The Magic Cube of String Theory: String Theory, also known as M-Theory, generalises the main theoretical pillars of 20th century Theoretical Physics in that it is a consistent description in the case where all three fundamental constants of nature (G, h and c) are turned on.
Peter Bouwknegt, Alex Flournoy, David Botman, Josh Garretson, Peggy Kao and Madeleine Smith
String Theory is a consistent description of the physics of the
very small (as described by Quantum Mechanics) and that of the very
large (General Relativity), and thus is a candidate for the elusive
"Theory of Everything". That is, a model of the universe that unifies
the four known fundamental interactions into one coherent and
consistent picture.
String Theory is based on the premise that the fundamental
building blocks of matter are not point-like particles but are
actually tiny pieces of vibrating string, which can be either open or
closed. Surprisingly, the spectrum of such quantized strings contains
both a massless spin-2 excitation, which can be identified with the
graviton, (i.e. the force field of gravity) and massless spin-1
excitations, which ultimately need to be identified with the gauge
bosons of the standard model.

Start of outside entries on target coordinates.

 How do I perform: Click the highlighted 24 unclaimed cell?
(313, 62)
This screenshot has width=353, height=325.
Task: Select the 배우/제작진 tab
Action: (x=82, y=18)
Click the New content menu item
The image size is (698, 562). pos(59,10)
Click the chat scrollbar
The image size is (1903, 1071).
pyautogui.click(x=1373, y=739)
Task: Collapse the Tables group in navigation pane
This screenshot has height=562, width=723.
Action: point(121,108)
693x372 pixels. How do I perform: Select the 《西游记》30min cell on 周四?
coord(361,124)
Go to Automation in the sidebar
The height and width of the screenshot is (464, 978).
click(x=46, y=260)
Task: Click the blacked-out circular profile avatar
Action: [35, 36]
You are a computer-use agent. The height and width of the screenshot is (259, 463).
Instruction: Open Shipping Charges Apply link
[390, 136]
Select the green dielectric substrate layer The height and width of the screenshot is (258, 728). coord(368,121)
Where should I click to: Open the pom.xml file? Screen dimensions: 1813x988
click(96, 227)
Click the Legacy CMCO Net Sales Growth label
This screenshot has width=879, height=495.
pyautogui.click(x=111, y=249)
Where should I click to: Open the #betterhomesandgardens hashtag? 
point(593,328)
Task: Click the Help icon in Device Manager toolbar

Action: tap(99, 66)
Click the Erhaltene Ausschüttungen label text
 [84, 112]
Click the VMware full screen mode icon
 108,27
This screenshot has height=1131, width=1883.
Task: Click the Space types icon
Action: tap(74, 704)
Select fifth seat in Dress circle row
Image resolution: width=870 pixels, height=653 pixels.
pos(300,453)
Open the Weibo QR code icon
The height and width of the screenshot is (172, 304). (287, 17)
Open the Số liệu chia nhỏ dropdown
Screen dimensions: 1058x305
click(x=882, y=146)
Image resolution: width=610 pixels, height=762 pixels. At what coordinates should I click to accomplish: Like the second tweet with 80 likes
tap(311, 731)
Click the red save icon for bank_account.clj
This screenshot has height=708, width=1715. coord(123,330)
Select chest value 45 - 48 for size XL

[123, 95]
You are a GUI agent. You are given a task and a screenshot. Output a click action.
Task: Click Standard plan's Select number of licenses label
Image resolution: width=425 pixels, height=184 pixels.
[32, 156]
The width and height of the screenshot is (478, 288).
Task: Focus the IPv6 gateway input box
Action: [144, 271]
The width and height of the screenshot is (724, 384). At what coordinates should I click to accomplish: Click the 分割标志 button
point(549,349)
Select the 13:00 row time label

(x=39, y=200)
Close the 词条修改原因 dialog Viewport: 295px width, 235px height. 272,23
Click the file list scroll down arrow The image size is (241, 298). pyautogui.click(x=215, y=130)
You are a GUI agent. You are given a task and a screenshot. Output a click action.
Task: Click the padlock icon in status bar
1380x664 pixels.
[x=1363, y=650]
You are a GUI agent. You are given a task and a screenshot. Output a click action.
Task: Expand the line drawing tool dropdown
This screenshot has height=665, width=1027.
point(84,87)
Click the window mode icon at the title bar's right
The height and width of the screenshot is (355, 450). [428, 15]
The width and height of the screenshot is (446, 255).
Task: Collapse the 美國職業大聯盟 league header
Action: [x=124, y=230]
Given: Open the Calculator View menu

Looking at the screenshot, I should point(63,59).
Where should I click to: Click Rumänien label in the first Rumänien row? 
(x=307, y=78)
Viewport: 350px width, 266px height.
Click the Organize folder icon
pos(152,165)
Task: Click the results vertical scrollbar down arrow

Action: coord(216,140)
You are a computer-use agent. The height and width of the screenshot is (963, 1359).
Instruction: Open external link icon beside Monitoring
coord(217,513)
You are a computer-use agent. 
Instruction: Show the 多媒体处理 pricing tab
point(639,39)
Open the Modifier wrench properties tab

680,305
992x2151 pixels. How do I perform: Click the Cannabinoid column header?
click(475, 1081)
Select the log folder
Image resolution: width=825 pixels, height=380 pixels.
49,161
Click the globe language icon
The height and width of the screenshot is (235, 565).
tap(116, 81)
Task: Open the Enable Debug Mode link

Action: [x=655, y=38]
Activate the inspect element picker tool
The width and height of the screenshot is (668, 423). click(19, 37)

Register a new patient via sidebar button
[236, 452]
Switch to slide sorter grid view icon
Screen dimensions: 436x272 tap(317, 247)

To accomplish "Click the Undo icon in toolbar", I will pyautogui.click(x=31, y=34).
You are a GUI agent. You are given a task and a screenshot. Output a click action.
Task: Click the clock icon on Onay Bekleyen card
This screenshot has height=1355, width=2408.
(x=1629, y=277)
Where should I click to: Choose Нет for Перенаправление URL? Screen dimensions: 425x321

Hence one could say that String Theory
predicts both gravity and gauge theory! Other predictions of String
Theory are that we live in a 10-dimensional spacetime, supersymmetry,
the existence of a holographic principle, and the Bekenstein-Hawking
black hole entropy formula.
Over the past 10-15 years a coherent picture has emerged in which
the five previously thought to be distinct (super) String Theories
are now understood to be just different manifestations of one
underlying theory, known as M-theory, related by a web of so-called
dualities.
Scientists at the ANU, in close collaboration with both physics
and mathematics colleagues at other Australian Universities as well
as overseas, predominantly work on the foundational aspects of String
Theory/M-theory. This involves understanding and developing the
mathematics behind these dualities (and leads to modern fields such
as noncommutative geometry) with the ultimate aim of unraveling the
physical principles behind M-theory.